● WRITTEN EXERCISE
Copy every line of the listing below without changing anything.

╭─ GIVEN ENTRIES

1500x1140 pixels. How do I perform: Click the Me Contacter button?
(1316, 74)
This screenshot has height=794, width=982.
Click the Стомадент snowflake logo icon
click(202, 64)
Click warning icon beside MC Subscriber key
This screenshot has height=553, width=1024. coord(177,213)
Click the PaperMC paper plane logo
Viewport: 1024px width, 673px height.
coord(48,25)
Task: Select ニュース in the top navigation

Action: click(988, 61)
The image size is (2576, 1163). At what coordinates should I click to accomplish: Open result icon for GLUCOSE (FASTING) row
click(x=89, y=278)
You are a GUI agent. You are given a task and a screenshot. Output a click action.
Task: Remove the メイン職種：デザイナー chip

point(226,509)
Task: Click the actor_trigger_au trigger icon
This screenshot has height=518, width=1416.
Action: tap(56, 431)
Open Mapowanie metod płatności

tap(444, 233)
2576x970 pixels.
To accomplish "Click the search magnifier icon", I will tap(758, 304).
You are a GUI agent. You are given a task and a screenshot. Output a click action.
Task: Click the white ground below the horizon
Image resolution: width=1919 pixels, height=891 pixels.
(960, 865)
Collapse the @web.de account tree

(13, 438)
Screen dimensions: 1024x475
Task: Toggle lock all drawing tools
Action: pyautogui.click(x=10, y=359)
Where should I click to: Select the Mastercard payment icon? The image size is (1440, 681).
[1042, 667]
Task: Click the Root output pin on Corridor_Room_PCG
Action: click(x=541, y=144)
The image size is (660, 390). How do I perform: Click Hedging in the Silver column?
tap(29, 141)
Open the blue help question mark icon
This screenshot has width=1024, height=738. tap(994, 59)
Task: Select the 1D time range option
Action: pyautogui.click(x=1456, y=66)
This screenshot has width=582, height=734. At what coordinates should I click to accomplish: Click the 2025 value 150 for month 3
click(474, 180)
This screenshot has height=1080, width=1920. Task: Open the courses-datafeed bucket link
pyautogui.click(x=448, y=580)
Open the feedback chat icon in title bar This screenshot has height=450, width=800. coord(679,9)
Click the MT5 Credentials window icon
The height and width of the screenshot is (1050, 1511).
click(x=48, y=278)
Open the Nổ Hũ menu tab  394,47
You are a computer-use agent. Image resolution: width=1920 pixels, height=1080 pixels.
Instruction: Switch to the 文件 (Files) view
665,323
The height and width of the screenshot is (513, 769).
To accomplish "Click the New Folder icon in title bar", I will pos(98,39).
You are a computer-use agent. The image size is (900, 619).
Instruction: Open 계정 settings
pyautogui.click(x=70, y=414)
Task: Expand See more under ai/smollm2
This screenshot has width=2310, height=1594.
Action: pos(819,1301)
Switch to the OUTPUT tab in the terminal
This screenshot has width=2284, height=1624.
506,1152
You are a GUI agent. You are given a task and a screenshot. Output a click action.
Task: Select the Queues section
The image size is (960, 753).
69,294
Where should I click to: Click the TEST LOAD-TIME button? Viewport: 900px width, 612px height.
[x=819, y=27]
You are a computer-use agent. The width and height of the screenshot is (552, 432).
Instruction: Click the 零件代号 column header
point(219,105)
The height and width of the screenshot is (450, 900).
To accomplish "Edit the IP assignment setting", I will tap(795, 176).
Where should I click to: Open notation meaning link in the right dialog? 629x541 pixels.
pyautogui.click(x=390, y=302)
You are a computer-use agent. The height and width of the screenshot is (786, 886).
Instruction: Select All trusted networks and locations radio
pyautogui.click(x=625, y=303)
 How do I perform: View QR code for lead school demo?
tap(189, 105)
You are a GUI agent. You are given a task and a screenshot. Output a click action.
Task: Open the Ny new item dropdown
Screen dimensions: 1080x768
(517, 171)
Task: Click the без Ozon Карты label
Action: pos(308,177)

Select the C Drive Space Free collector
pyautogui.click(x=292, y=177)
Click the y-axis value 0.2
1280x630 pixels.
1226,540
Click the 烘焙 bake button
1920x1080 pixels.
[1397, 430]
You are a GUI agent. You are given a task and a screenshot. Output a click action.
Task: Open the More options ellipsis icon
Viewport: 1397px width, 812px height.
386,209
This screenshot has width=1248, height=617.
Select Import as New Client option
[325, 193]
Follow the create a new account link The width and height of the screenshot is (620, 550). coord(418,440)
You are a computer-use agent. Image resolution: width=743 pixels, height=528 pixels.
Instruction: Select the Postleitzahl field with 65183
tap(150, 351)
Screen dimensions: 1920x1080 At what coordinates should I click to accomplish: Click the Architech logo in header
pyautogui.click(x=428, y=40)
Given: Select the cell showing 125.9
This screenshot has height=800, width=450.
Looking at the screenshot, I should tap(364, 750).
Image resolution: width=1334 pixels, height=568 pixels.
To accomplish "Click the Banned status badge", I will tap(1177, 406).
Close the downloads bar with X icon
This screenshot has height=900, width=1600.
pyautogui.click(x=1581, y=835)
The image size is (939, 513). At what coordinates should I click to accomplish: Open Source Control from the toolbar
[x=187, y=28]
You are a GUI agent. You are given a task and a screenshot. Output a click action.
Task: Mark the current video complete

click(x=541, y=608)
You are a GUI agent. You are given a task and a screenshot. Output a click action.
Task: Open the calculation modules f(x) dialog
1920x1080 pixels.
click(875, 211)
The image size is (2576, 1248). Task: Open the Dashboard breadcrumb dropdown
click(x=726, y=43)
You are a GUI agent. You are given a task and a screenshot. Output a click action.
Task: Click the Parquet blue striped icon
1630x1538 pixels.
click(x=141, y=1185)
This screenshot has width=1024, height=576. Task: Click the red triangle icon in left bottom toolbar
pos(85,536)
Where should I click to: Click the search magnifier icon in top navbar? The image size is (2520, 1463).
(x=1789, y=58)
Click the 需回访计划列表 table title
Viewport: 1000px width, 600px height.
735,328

╰─

● SOLUTION TO THIS EXERCISE
1500x1140 pixels. How do I perform: Click the Me Contacter button?
(1316, 74)
This screenshot has height=794, width=982.
Click the Стомадент snowflake logo icon
click(202, 64)
Click warning icon beside MC Subscriber key
This screenshot has height=553, width=1024. coord(177,213)
Click the PaperMC paper plane logo
Viewport: 1024px width, 673px height.
coord(48,25)
Task: Select ニュース in the top navigation

Action: click(988, 61)
The image size is (2576, 1163). At what coordinates should I click to accomplish: Open result icon for GLUCOSE (FASTING) row
click(x=89, y=278)
You are a GUI agent. You are given a task and a screenshot. Output a click action.
Task: Remove the メイン職種：デザイナー chip

point(226,509)
Task: Click the actor_trigger_au trigger icon
This screenshot has height=518, width=1416.
Action: tap(56, 431)
Open Mapowanie metod płatności

tap(444, 233)
2576x970 pixels.
To accomplish "Click the search magnifier icon", I will tap(758, 304).
You are a GUI agent. You are given a task and a screenshot. Output a click action.
Task: Click the white ground below the horizon
Image resolution: width=1919 pixels, height=891 pixels.
(960, 865)
Collapse the @web.de account tree

(13, 438)
Screen dimensions: 1024x475
Task: Toggle lock all drawing tools
Action: pyautogui.click(x=10, y=359)
Where should I click to: Select the Mastercard payment icon? The image size is (1440, 681).
[1042, 667]
Task: Click the Root output pin on Corridor_Room_PCG
Action: click(x=541, y=144)
The image size is (660, 390). How do I perform: Click Hedging in the Silver column?
tap(29, 141)
Open the blue help question mark icon
This screenshot has width=1024, height=738. tap(994, 59)
Task: Select the 1D time range option
Action: pyautogui.click(x=1456, y=66)
This screenshot has width=582, height=734. At what coordinates should I click to accomplish: Click the 2025 value 150 for month 3
click(474, 180)
This screenshot has height=1080, width=1920. Task: Open the courses-datafeed bucket link
pyautogui.click(x=448, y=580)
Open the feedback chat icon in title bar This screenshot has height=450, width=800. coord(679,9)
Click the MT5 Credentials window icon
The height and width of the screenshot is (1050, 1511).
click(x=48, y=278)
Open the Nổ Hũ menu tab  394,47
You are a computer-use agent. Image resolution: width=1920 pixels, height=1080 pixels.
Instruction: Switch to the 文件 (Files) view
665,323
The height and width of the screenshot is (513, 769).
To accomplish "Click the New Folder icon in title bar", I will pos(98,39).
You are a computer-use agent. The image size is (900, 619).
Instruction: Open 계정 settings
pyautogui.click(x=70, y=414)
Task: Expand See more under ai/smollm2
This screenshot has width=2310, height=1594.
Action: pos(819,1301)
Switch to the OUTPUT tab in the terminal
This screenshot has width=2284, height=1624.
506,1152
You are a GUI agent. You are given a task and a screenshot. Output a click action.
Task: Select the Queues section
The image size is (960, 753).
69,294
Where should I click to: Click the TEST LOAD-TIME button? Viewport: 900px width, 612px height.
[x=819, y=27]
You are a computer-use agent. The width and height of the screenshot is (552, 432).
Instruction: Click the 零件代号 column header
point(219,105)
The height and width of the screenshot is (450, 900).
To accomplish "Edit the IP assignment setting", I will tap(795, 176).
Where should I click to: Open notation meaning link in the right dialog? 629x541 pixels.
pyautogui.click(x=390, y=302)
You are a computer-use agent. The height and width of the screenshot is (786, 886).
Instruction: Select All trusted networks and locations radio
pyautogui.click(x=625, y=303)
 How do I perform: View QR code for lead school demo?
tap(189, 105)
You are a GUI agent. You are given a task and a screenshot. Output a click action.
Task: Open the Ny new item dropdown
Screen dimensions: 1080x768
(517, 171)
Task: Click the без Ozon Карты label
Action: pos(308,177)

Select the C Drive Space Free collector
pyautogui.click(x=292, y=177)
Click the y-axis value 0.2
1280x630 pixels.
1226,540
Click the 烘焙 bake button
1920x1080 pixels.
[1397, 430]
You are a GUI agent. You are given a task and a screenshot. Output a click action.
Task: Open the More options ellipsis icon
Viewport: 1397px width, 812px height.
386,209
This screenshot has width=1248, height=617.
Select Import as New Client option
[325, 193]
Follow the create a new account link The width and height of the screenshot is (620, 550). coord(418,440)
You are a computer-use agent. Image resolution: width=743 pixels, height=528 pixels.
Instruction: Select the Postleitzahl field with 65183
tap(150, 351)
Screen dimensions: 1920x1080 At what coordinates should I click to accomplish: Click the Architech logo in header
pyautogui.click(x=428, y=40)
Given: Select the cell showing 125.9
This screenshot has height=800, width=450.
Looking at the screenshot, I should tap(364, 750).
Image resolution: width=1334 pixels, height=568 pixels.
To accomplish "Click the Banned status badge", I will tap(1177, 406).
Close the downloads bar with X icon
This screenshot has height=900, width=1600.
pyautogui.click(x=1581, y=835)
The image size is (939, 513). At what coordinates should I click to accomplish: Open Source Control from the toolbar
[x=187, y=28]
You are a GUI agent. You are given a task and a screenshot. Output a click action.
Task: Mark the current video complete

click(x=541, y=608)
You are a GUI agent. You are given a task and a screenshot. Output a click action.
Task: Open the calculation modules f(x) dialog
1920x1080 pixels.
click(875, 211)
The image size is (2576, 1248). Task: Open the Dashboard breadcrumb dropdown
click(x=726, y=43)
You are a GUI agent. You are given a task and a screenshot. Output a click action.
Task: Click the Parquet blue striped icon
1630x1538 pixels.
click(x=141, y=1185)
This screenshot has width=1024, height=576. Task: Click the red triangle icon in left bottom toolbar
pos(85,536)
Where should I click to: Click the search magnifier icon in top navbar? The image size is (2520, 1463).
(x=1789, y=58)
Click the 需回访计划列表 table title
Viewport: 1000px width, 600px height.
735,328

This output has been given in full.